Clemapfel / jluna

Julia Wrapper for C++ with Focus on Safety, Elegance, and Ease of Use
https://clemens-cords.com/jluna
MIT License
239 stars 12 forks source link

Segfault when original Task object goes out of scope #28

Closed paulerikf closed 1 year ago

paulerikf commented 1 year ago

Hey Clem, sorry to bother you with another issue. Not sure if I'm missing something basic here, but struggling to get multithreading working.

Quick stats before getting into things:

Ok, so I've been working my way through the multithreading docs, and things were great until I started trying to manage Task lifetimes.
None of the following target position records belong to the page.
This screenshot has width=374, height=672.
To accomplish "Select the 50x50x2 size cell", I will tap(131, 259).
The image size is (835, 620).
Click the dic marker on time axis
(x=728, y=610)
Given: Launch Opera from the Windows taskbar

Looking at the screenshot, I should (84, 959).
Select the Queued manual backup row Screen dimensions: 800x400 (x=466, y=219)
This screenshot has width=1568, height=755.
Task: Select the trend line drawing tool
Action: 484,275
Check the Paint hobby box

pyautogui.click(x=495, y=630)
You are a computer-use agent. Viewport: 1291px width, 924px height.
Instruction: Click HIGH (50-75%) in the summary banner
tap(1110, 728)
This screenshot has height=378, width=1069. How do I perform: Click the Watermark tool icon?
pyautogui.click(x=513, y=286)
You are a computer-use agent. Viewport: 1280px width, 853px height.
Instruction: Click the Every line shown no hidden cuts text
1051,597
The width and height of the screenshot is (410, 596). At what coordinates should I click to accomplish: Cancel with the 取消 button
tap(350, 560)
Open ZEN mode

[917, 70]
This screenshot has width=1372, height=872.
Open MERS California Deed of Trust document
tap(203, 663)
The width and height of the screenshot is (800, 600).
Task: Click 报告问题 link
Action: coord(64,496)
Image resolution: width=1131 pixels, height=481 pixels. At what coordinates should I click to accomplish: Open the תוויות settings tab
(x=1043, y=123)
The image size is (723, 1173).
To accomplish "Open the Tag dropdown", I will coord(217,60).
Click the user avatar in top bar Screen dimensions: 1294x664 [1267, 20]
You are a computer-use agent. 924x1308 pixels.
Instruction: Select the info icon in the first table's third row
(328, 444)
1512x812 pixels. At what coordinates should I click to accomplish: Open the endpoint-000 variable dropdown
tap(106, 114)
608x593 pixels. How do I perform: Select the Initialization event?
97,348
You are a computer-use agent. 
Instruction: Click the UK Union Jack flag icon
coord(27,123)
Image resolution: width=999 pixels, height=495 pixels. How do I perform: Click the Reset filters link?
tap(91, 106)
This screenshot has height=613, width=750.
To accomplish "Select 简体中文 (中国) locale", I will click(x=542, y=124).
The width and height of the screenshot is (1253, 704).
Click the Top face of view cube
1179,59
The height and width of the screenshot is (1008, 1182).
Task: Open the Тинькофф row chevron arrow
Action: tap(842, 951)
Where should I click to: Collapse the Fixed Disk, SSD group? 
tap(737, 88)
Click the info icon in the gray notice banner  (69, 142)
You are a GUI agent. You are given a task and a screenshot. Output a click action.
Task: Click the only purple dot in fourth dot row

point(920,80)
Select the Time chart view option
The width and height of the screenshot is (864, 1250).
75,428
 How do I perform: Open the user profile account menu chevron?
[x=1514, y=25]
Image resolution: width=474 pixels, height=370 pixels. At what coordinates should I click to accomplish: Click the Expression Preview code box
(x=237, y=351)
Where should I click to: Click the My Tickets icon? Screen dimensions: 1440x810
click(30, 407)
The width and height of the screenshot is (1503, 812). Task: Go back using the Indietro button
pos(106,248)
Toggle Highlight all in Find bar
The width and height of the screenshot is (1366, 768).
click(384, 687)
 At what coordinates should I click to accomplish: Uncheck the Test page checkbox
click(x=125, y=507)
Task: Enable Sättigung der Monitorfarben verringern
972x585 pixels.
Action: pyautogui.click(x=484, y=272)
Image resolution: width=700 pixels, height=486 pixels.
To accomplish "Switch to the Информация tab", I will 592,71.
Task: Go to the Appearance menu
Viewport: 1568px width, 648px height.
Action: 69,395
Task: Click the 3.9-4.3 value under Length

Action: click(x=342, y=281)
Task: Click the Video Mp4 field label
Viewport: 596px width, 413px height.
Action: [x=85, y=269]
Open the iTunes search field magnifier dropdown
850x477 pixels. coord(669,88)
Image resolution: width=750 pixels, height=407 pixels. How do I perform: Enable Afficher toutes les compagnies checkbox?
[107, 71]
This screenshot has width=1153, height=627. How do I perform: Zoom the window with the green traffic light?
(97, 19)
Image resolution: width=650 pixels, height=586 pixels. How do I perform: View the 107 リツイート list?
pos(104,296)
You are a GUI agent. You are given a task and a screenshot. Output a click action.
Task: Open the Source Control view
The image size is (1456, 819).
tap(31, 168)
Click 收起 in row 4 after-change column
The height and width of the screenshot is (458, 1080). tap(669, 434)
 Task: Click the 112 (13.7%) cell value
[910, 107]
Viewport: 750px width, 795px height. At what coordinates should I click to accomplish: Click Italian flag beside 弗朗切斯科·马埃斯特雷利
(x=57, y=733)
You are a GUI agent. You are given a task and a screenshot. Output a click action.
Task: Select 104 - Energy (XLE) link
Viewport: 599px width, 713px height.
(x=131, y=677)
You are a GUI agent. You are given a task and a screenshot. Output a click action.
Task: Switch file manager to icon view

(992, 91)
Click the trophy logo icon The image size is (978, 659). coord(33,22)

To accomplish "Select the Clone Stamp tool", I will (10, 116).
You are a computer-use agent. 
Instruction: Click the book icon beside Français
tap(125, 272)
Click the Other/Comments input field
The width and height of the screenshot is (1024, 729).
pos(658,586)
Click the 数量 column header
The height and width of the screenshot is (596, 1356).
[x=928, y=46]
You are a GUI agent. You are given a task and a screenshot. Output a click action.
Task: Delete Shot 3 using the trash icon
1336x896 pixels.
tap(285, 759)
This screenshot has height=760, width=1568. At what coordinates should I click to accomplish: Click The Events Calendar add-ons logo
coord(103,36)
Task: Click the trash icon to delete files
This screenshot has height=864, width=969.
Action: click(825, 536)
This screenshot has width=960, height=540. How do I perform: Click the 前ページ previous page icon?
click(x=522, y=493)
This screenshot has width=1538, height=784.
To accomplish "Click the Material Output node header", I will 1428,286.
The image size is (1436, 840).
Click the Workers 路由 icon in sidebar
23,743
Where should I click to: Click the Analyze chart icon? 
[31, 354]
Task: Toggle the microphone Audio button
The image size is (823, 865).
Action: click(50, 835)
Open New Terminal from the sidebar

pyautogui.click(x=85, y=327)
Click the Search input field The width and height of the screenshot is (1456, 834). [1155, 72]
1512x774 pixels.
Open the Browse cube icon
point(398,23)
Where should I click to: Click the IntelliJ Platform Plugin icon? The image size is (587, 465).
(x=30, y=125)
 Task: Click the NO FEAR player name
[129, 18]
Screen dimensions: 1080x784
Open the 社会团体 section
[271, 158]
Tasks seem to terminate the moment the original task object goes out of scope, even when it's added to an std::vector which is still in scope. If I create a task with auto task = ThreadPool::create(f) then add task to a std::vector, the task terminates when task goes out of scope, despite the vector still being in scope. Even more immediate, when I directly add the task to the std::vector with tasks.push_back(ThreadPool::create(f)) the program segfaults the moment I attempt tasks.back().schedule().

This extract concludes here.